# Start of EXCERPTED TEXT
Deferred revenue, net of current portion
  $ 485,000  
 
Note 9.  Revenue Interest
 
On October 5, 2005, the Company made an investment in ACP Investments L.P. (d/b/a Ascendant Capital Partners) (“Ascendant”).  Ascendant is a Berwyn, Pennsylvania based alternative asset management company whose funds have investments in long/short equity funds and which distributes its registered funds primarily through various financial intermediaries and related channels.
 
The Company entered into an agreement (the “Ascendant Agreement”) with Ascendant to acquire an interest in the revenues generated by Ascendant.  Ascendant had assets under management of approximately $37,300,000 and $35,600,000 as of March 31, 2009 and December 31, 2008, respectively.  The Company has not recorded any revenue or received any revenue sharing payments for the period from July 1, 2006 through March 31, 2009.  According to the Ascendant Agreement, if Ascendant acquires the revenue interest from the Company, Ascendant must pay the Company a return on the capital that it invested.
 
Note 10.  Commitments and Contingencies
 
The Company is engaged in various legal proceedings that are routine in nature and incidental to its business.  None of these proceedings, either individually or in the aggregate, is believed, in the Company’s opinion, to have a material adverse effect on either its consolidated financial position or its consolidated results of operations.
# End of EXCERPTED TEXT
- [THE TASK]: Reproduce the financial statement notes above word for word.
# Start of INFORMATION SUPPLIED
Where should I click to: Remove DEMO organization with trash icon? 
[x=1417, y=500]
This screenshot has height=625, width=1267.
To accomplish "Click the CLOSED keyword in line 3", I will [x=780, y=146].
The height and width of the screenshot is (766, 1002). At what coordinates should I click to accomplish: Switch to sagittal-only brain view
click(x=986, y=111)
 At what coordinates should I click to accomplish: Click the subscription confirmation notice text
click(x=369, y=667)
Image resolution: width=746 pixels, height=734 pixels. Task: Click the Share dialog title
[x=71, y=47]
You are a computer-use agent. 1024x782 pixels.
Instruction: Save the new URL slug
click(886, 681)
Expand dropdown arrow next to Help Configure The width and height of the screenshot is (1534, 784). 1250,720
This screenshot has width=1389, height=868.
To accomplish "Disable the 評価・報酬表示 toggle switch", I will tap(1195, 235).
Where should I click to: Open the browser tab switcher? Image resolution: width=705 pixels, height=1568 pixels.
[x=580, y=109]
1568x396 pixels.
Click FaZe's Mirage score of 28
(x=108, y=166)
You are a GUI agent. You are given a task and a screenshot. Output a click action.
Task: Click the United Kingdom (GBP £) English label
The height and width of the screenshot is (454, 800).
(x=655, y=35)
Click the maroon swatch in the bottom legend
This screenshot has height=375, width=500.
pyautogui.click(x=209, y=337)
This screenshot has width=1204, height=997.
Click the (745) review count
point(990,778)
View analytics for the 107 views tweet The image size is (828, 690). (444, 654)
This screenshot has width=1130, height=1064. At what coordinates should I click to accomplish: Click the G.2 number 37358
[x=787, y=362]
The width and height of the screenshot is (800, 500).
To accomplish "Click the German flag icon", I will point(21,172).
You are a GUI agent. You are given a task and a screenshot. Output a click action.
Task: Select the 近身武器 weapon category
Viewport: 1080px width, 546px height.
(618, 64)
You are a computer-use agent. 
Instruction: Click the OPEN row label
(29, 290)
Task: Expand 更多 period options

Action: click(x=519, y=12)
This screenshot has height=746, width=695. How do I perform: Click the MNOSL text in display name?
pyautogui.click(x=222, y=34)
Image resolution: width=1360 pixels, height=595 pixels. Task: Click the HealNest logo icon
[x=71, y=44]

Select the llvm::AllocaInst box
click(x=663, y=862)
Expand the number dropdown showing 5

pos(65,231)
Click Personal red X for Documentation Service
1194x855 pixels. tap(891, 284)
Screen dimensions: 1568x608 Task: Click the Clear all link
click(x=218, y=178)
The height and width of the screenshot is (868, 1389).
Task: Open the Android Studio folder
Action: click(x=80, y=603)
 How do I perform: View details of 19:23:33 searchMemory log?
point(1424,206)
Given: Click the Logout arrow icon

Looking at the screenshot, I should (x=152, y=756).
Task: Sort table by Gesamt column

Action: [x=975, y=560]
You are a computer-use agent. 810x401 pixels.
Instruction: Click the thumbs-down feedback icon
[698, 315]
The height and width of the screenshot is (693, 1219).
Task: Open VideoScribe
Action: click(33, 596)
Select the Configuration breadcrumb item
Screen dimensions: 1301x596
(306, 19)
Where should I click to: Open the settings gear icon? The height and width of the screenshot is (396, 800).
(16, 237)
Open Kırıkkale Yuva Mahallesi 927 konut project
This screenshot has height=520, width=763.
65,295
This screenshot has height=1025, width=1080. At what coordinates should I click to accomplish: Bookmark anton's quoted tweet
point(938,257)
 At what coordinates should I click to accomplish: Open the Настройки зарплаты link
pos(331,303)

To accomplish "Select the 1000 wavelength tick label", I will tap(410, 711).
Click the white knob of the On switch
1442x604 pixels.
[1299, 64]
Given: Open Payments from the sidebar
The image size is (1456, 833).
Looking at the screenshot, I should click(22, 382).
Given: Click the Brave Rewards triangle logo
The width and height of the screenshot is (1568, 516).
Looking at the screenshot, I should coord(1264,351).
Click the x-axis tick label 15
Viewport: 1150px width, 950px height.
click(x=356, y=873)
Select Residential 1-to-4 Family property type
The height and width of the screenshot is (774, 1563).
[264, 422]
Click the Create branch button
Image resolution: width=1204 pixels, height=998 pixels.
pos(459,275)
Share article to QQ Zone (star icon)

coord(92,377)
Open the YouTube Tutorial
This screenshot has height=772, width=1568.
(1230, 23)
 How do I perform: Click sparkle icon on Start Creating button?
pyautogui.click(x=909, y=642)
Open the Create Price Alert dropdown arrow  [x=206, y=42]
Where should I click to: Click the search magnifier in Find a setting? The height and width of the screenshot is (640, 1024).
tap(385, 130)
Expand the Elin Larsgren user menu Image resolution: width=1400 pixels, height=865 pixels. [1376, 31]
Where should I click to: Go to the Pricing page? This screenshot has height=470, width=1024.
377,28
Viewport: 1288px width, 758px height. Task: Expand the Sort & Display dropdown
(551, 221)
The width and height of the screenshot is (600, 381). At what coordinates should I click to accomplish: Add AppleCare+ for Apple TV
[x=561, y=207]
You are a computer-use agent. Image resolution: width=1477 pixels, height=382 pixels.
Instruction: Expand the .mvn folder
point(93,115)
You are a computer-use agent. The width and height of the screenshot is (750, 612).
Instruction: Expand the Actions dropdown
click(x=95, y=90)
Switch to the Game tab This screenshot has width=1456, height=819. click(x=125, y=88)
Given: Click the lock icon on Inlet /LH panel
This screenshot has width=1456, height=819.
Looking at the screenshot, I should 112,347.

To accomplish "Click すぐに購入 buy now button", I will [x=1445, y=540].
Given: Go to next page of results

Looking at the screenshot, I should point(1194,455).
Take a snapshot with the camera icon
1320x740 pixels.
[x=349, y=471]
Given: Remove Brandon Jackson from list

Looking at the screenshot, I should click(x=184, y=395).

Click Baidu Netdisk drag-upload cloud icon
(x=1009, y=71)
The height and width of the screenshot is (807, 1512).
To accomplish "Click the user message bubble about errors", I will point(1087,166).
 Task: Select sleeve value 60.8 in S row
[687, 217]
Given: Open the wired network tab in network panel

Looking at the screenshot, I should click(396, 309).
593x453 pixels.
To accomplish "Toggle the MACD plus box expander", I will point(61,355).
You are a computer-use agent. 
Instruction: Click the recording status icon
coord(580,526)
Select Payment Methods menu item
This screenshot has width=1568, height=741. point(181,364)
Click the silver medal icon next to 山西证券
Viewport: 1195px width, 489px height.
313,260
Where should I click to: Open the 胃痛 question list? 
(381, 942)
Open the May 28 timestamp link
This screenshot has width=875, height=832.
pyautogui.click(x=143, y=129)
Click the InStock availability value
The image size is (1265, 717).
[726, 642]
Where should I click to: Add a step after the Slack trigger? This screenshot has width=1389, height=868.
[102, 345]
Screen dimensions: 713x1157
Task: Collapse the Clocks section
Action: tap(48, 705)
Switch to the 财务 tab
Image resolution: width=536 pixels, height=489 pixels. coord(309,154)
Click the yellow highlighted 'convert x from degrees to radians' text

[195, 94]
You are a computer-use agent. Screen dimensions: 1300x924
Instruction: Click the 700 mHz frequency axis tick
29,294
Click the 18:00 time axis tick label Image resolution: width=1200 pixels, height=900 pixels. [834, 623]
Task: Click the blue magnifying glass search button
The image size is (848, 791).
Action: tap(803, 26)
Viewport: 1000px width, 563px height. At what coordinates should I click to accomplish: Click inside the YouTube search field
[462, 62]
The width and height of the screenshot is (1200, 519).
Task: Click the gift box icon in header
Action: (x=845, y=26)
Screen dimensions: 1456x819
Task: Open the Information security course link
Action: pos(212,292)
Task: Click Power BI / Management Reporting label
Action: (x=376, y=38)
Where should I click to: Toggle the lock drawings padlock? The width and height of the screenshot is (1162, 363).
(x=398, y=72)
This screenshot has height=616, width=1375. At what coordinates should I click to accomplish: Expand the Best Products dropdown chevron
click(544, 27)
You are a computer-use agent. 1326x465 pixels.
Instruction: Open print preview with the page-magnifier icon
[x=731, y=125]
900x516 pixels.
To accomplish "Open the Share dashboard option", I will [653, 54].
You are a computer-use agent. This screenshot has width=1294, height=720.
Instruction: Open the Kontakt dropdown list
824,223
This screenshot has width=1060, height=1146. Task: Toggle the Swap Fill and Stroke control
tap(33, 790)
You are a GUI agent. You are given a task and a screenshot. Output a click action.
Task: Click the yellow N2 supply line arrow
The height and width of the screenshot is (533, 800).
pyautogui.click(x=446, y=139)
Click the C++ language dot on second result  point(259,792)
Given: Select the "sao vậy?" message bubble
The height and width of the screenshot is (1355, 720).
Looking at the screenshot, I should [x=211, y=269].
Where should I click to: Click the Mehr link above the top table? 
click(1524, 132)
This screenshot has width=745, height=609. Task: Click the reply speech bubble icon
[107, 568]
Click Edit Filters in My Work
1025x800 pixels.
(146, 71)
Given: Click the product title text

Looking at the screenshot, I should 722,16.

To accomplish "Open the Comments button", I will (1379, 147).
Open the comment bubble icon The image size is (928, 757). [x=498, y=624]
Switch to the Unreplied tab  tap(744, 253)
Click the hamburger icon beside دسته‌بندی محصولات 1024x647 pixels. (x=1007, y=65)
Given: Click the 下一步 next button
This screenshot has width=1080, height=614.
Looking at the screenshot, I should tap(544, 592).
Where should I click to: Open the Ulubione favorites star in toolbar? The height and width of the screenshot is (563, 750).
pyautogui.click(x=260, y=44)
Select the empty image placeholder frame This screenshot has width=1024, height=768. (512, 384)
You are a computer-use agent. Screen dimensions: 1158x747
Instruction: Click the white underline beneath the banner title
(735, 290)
# End of INFORMATION SUPPLIED
- [TASK SOLUTION]:
Deferred revenue, net of current portion
  $ 485,000  
 
Note 9.  Revenue Interest
 
On October 5, 2005, the Company made an investment in ACP Investments L.P. (d/b/a Ascendant Capital Partners) (“Ascendant”).  Ascendant is a Berwyn, Pennsylvania based alternative asset management company whose funds have investments in long/short equity funds and which distributes its registered funds primarily through various financial intermediaries and related channels.
 
The Company entered into an agreement (the “Ascendant Agreement”) with Ascendant to acquire an interest in the revenues generated by Ascendant.  Ascendant had assets under management of approximately $37,300,000 and $35,600,000 as of March 31, 2009 and December 31, 2008, respectively.  The Company has not recorded any revenue or received any revenue sharing payments for the period from July 1, 2006 through March 31, 2009.  According to the Ascendant Agreement, if Ascendant acquires the revenue interest from the Company, Ascendant must pay the Company a return on the capital that it invested.
 
Note 10.  Commitments and Contingencies
 
The Company is engaged in various legal proceedings that are routine in nature and incidental to its business.  None of these proceedings, either individually or in the aggregate, is believed, in the Company’s opinion, to have a material adverse effect on either its consolidated financial position or its consolidated results of operations.